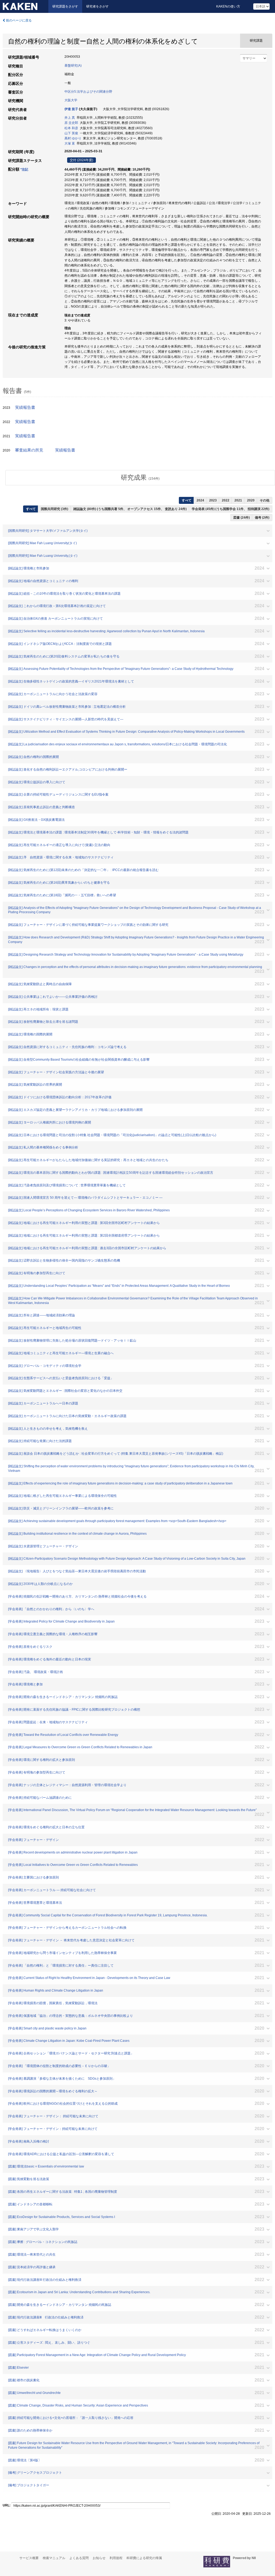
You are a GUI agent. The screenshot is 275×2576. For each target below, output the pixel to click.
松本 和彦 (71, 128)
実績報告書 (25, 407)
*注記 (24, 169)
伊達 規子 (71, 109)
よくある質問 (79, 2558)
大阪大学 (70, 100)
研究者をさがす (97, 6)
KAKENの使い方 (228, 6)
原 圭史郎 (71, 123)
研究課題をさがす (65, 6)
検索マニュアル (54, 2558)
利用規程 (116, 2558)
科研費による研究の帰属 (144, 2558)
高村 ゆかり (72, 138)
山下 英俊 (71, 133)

_ _ _ _ _

• Work item: Return an exact transcription of the entries above, excluding each image.

• Output:
You are a GUI agent. The screenshot is 275×2576. For each target below, output the pixel to click.
松本 和彦 (71, 128)
実績報告書 (25, 407)
*注記 (24, 169)
伊達 規子 (71, 109)
よくある質問 (79, 2558)
大阪大学 (70, 100)
研究者をさがす (97, 6)
KAKENの使い方 (228, 6)
原 圭史郎 (71, 123)
研究課題をさがす (65, 6)
検索マニュアル (54, 2558)
利用規程 (116, 2558)
科研費による研究の帰属 (144, 2558)
高村 ゆかり (72, 138)
山下 英俊 (71, 133)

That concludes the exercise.